How to Compress a PDF for Email Attachments Under 25 MB

by PDFBEAR Modified on: 25/06/2026
TL;DR

Most email providers bounce attachments over about 25 MB. Run your file through a free compressor first, and a heavy PDF usually drops well under the limit in seconds.

Key points
  • Gmail and Outlook both cap attachments near 25 MB.
  • A quick pass through Compress PDF often cuts size by half or more.
  • It works in any browser, free, with a 50 MB upload limit.
  • If it is still too big, split the file or share a link instead.

Shrink it once, hit send, and stop fighting the size limit.

Why your email keeps bouncing the attachment

You wrote the message, clicked attach, and got a red error about the file being too large. It is annoying, but it is not your fault. Gmail limits attachments to 25 MB, and Outlook and most company servers land right around the same number. A scanned contract or a slide-heavy report can sail past that without warning.

The good news is that a PDF is almost always bigger than it needs to be. Photos, scans, and embedded fonts pad the file. Squeezing that padding out is the fastest fix, and you do not need to install anything.
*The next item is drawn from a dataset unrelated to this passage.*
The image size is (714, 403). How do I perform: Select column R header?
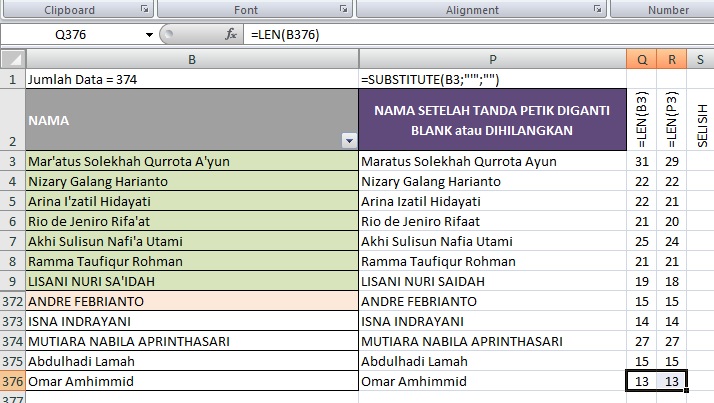[x=671, y=60]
The quick way to get under 25 MB

Here is the whole process from start to finish:

  1. Open the Compress PDF tool in your browser.
  2. Drag your file in, or click to upload it (files up to 50 MB are fine).
  3. Pick a compression level. Medium is the sweet spot for email.
  4. Download the smaller PDF and check the new size.
  5. Attach it to your email and send.

Most people see their file shrink by half or more. A 30 MB report often comes back around 8 to 12 MB, which sends without a fight. Once it is done, your uploaded copy is auto-deleted, so nothing lingers on a server.

What if it is still too big?

Some files are stubborn, especially long scanned documents. You have two solid options.
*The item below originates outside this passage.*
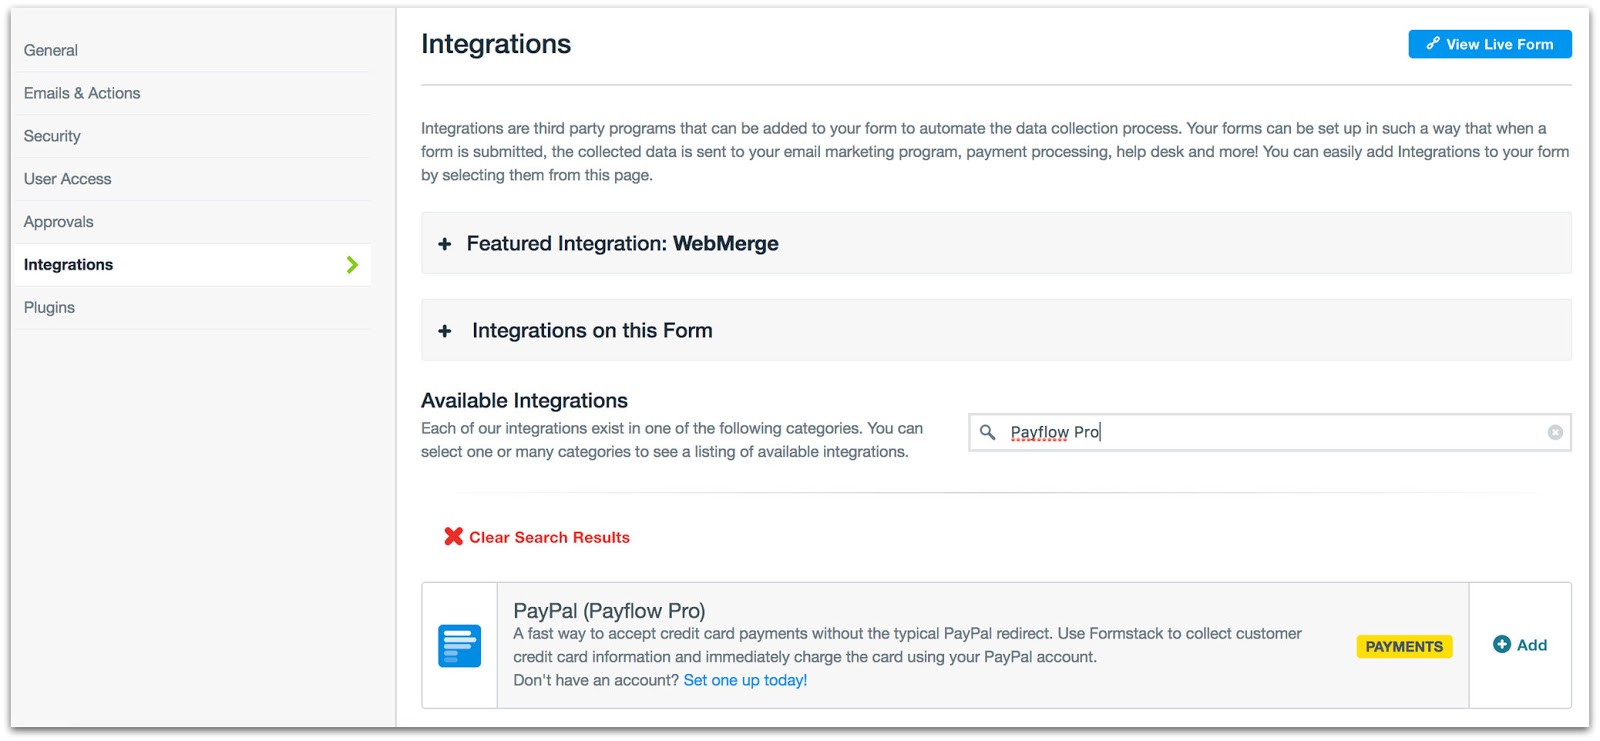Click the blue plus Add icon
This screenshot has width=1600, height=741.
[1501, 645]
Split it into smaller pieces

If a 60-page PDF is the problem, you may not need to email all of it at once. Use Split PDF to break it into two or three smaller files, then send them in separate messages. You can also use Extract Pages from PDF to pull out just the pages the other person actually asked for.

For very large files, skip the attachment entirely. With Share Document you get a link you can paste into the email body. The reader clicks, views, and downloads, and your message stays tiny.

A few habits that keep PDFs small

  • Scan in black and white when color is not needed. Color scans are huge.
  • If you built the PDF from images, the source photos are often the bloat. Convert them sensibly with JPG to PDF rather than dropping in full-resolution shots.
  • Compress before you sign or stamp, not after, so the final version stays lean.

Send it the first time, every time

Getting a PDF under 25 MB for email is rarely about deleting content. It is about trimming the hidden weight. Run the file through Compress PDF, and if it is still oversized, split it or share a link. Either way, you click send once and move on with your day.